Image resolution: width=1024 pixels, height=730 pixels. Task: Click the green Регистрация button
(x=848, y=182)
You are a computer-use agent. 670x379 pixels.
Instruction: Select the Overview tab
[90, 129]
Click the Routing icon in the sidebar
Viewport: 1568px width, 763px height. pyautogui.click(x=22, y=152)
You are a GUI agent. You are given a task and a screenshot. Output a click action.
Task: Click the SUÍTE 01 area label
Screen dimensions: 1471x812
........
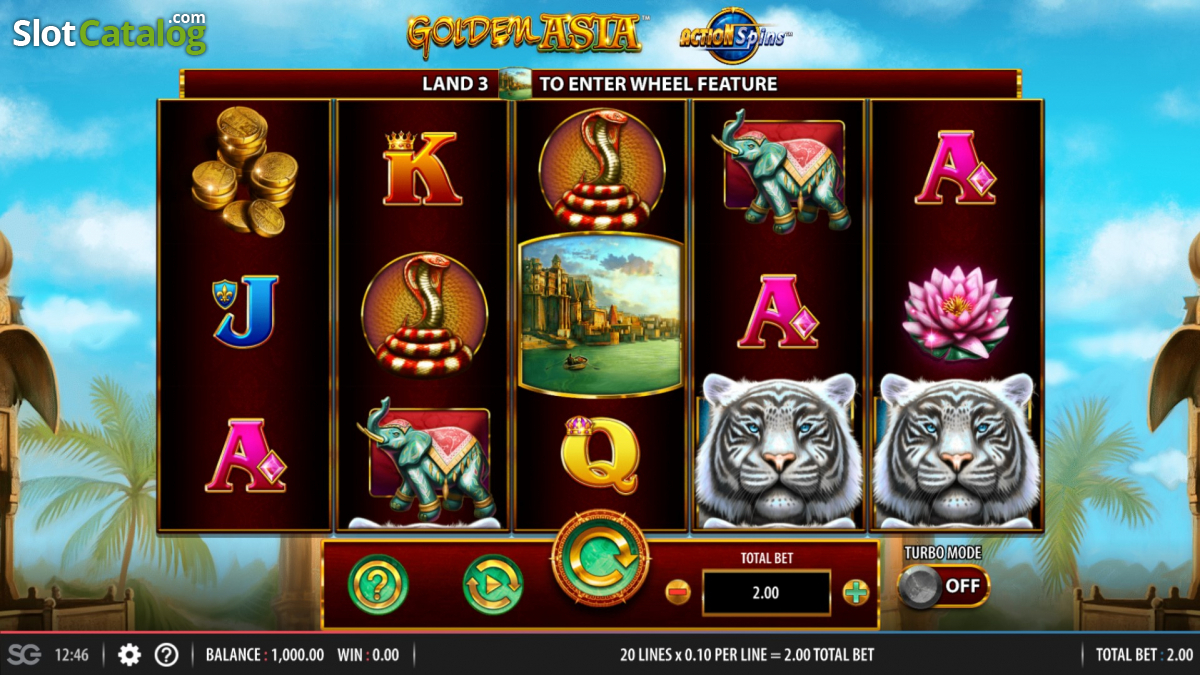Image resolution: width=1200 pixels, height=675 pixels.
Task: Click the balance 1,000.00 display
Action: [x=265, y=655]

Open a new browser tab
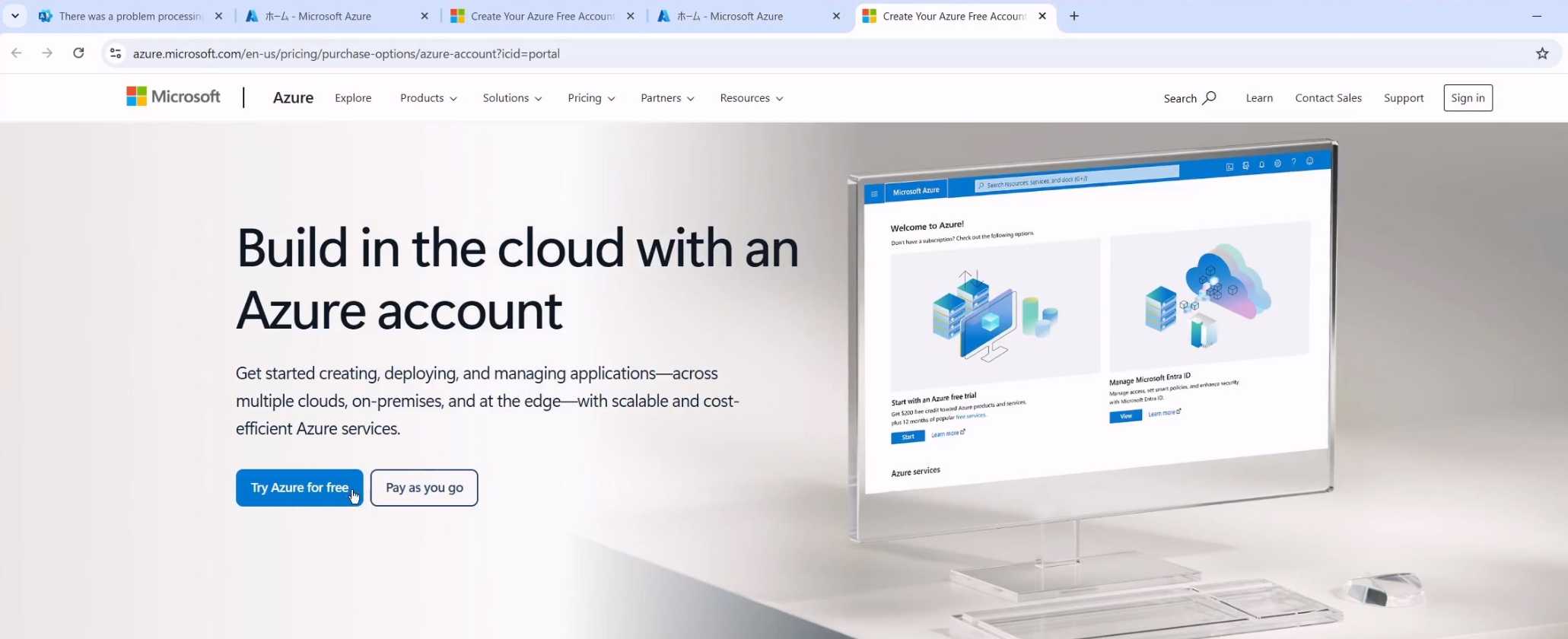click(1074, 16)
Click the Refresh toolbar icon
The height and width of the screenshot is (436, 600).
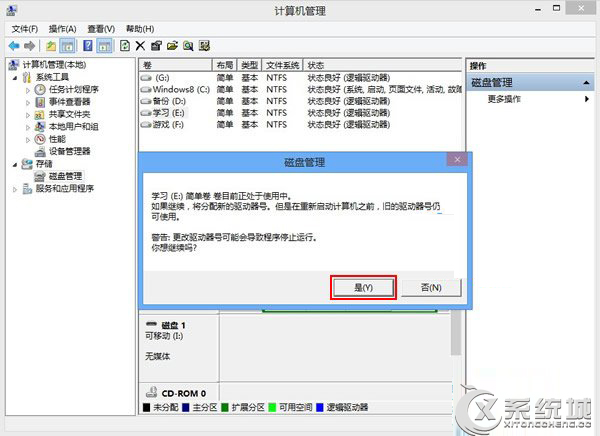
........
■ DO THIS
How many lines of the data above contain the word "screenshot"? Reply with only the number.

■ THE COMPLETED TASK
2